Take one current trademark dispute, for instance, which happily includes such big names as Wolfgang Puck and the brother of Elon Musk, Kimbal Musk. Those two are currently battling over whether or not the term "the kitchen" ought to be trademarked for the restaurant industry. Puck is opening new digs in Chicago with the name "The Kitchen by Wolfgang Puck." Musk is one of the founders of The Kitchen Cafe out of Colorado. Musk filed a lawsuit against Puck in Colorado over the trademark issue, with Puck's lawyers filing a motion to dismiss while also filing suit in Illinois to have the Chicago area be the venue for the litigation.
The Colorado complaint filed by Musk's company makes the following claim.
Puck's "use of The Kitchen immediately caused confusion in the restaurant industry and marketplace," according to the Colorado compliant, which The Kitchen Cafe filed against a different Puck entity, Wolfgang Puck Licensing.
The claim is fairly laughable for any number of reasons. There is the generic nature of the term in the restaurant industry, the fact that the term does nothing to identify the source of the restaurant ownership, and, most importantly, the wide swath of restaurants that incorporate the term into their names. And that's the reason for Puck's desire to move the venue to Chicago. Puck's lawyer, Steve Mick, explains it nicely.
Both parties have restaurants in Chicago, Mick said. "And we like the fact that within a mile radius of The Kitchen's location in Chicago, there are five or six other restaurants using the phrase 'kitchen.'"
In River North, there's Lyfe Kitchen, Travelle Kitchen + Bar and Doc B's Fresh Kitchen, according to the Illinois complaint. One North Kitchen & Bar is also nearby in the Loop.
"That just sort of underscores our whole point," Mick said. "They don't get to elbow out everybody."
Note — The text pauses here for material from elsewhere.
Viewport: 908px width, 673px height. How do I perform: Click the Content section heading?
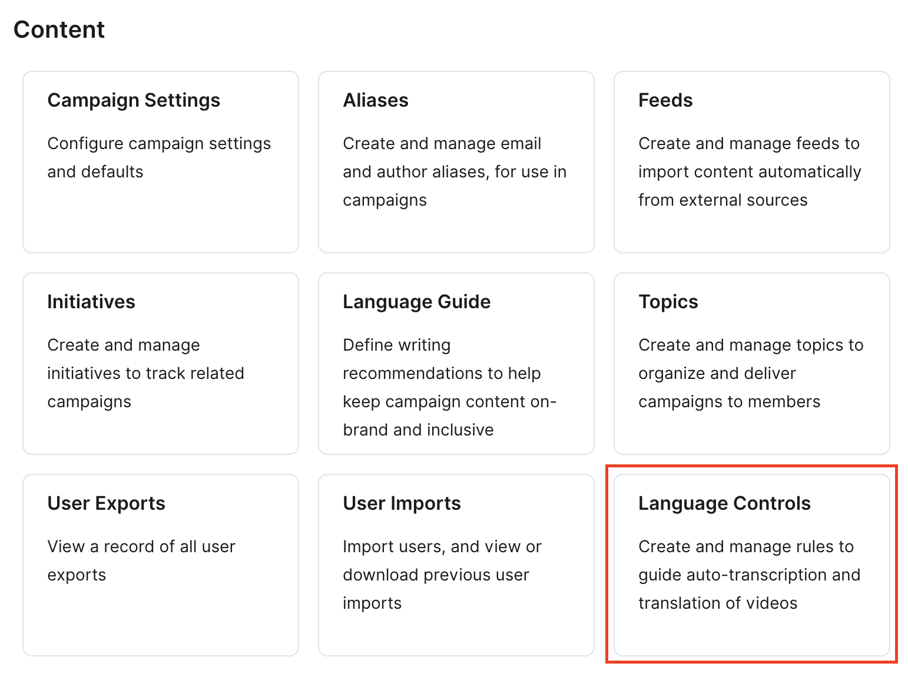(59, 29)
And the fact that they haven't even tried is going to be a problem in the suit. If Puck's restaurants are infringing on Musk's trademarks, why aren't all of these other, longer-standing restaurants likewise infringing? The attorney for The Kitchen Cafe has an answer for this, but it's not a good answer.
"The Kitchen has no issue with descriptive uses of 'kitchen' that do not cause confusion, which is the case in these other instances," said Timothy Getzoff, the attorney representing The Kitchen Cafe. "In contrast, Puck's competing restaurant uses the exact same name, The Kitchen, which already has caused confusion in the market."
Which means that Musk's company essentially filed a trademark suit over the word "the." That word is the hangup here, even as the overtly generic term "kitchen" is utilized all over the restaurant industry. If Musk's suit isn't a loser, then I don't know what would be.